Date(s) - Wednesday, October 30, 2019
5:00 pm - 6:30 pm
Graham Auditorium | Hillyer Hall
A dizzying variety of eccentric figures fill Chinese Buddhist paintings of the Song dynasty (960–1279) onward. Wizened monks dance through the air on clouds; their younger compatriots cavort with dragons and receive offerings from animals and deities. Who are these figures, and what was their appeal to practitioners of Buddhism? More generally, what role did figural paintings play in the lives and practices of premodern Buddhists? Focusing particularly on depictions of arhats—semi-human, semi-divine monks widely worshipped in East Asia for their supramundane powers—this talk will show that such playful paintings of unconventional figures served as media through which premodern viewers imaginatively experienced subject positions other than their own. Figure painting, we shall see, became a prompt for poetic experiences of awakening.

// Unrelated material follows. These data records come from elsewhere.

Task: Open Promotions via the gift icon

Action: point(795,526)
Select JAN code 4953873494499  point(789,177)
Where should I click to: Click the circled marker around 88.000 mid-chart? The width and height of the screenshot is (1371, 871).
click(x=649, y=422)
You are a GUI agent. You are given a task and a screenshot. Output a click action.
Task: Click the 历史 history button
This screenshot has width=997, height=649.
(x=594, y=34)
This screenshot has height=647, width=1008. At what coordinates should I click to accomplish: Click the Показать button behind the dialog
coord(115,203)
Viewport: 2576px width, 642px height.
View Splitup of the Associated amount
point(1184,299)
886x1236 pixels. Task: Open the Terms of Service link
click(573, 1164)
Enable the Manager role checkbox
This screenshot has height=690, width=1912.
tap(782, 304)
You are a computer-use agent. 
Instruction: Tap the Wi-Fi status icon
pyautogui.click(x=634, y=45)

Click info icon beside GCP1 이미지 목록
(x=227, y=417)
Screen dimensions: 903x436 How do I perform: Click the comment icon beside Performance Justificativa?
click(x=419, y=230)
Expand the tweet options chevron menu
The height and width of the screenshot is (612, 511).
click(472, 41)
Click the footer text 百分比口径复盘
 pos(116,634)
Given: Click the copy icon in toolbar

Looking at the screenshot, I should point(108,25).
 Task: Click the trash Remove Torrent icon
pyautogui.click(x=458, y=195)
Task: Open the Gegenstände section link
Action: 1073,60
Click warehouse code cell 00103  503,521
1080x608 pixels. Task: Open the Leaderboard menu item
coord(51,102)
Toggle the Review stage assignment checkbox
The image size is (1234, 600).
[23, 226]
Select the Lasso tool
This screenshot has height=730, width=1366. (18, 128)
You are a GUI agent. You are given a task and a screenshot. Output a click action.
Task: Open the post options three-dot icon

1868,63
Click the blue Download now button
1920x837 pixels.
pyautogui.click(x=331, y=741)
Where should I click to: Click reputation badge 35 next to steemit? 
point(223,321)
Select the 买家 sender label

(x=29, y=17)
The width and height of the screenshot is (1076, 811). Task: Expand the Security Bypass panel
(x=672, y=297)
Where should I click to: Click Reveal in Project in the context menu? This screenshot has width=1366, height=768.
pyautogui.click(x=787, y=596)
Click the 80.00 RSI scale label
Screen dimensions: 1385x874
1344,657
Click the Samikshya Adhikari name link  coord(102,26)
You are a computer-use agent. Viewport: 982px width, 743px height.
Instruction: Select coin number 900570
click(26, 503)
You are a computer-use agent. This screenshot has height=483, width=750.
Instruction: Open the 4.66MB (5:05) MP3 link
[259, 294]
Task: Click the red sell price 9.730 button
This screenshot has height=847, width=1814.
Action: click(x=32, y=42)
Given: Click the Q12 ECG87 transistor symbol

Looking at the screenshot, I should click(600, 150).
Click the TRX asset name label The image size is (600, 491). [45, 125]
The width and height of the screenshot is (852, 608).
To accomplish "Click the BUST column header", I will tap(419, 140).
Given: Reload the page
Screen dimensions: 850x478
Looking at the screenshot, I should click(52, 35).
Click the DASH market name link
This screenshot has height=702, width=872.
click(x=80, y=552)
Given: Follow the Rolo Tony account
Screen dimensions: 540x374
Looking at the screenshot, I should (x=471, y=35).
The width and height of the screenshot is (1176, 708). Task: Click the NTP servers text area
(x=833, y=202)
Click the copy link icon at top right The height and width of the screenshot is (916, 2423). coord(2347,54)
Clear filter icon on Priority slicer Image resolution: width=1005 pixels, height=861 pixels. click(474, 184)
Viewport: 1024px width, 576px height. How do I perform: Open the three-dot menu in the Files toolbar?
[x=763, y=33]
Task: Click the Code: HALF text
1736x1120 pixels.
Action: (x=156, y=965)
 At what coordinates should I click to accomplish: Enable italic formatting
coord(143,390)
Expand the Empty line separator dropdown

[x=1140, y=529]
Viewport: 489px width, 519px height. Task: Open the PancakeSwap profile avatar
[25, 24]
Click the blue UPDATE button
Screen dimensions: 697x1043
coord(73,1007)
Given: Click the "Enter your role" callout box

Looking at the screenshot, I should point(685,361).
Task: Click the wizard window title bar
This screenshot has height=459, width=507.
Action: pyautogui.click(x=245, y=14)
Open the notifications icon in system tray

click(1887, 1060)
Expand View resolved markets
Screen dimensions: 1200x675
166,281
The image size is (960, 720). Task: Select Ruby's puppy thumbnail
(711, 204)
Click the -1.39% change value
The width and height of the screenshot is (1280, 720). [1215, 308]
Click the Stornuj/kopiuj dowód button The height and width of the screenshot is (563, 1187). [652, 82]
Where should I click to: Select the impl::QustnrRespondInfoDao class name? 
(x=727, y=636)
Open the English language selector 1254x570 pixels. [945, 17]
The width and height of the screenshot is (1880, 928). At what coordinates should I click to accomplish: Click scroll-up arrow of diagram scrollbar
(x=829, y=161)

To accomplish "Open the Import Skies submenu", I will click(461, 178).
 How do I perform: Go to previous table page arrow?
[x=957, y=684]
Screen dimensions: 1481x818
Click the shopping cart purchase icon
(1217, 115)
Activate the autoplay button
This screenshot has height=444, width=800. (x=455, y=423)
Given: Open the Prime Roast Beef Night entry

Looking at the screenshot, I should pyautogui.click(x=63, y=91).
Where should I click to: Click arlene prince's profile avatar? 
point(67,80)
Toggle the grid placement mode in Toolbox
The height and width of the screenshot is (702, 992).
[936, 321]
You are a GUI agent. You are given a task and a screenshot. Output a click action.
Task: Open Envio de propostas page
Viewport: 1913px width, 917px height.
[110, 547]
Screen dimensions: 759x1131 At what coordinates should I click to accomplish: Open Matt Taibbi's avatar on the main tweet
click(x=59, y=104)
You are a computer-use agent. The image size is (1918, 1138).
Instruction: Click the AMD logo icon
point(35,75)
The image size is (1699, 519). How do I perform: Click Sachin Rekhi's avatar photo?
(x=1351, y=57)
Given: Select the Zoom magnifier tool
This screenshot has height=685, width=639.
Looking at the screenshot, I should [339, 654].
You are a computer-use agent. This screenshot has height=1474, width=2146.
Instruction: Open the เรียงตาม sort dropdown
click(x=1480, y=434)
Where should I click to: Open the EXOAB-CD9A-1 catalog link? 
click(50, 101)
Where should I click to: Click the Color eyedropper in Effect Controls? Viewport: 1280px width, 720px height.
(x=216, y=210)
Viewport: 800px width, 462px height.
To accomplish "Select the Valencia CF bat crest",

Phillip E. Bloom (PhD, Harvard University, 2013) is the June and Simon K.C. Li Curator of the Chinese Garden and director of the Center for East Asian Garden Studies at The Huntington Library, Art Collections, and Botanical Gardens in San Marino, CA. A specialist in the art, ritual, and landscape architecture of Song-dynasty (960–1279) Buddhism, his research has appeared in The Art Bulletin, Archives of Asian Art, Bukkyō geijutsu, and Dazu xuekan, among other publications. He is currently completing a book manuscript, tentatively titled Nebulous Intersections: Sensing Ritual in Chinese Buddhist Art, ca. 1178.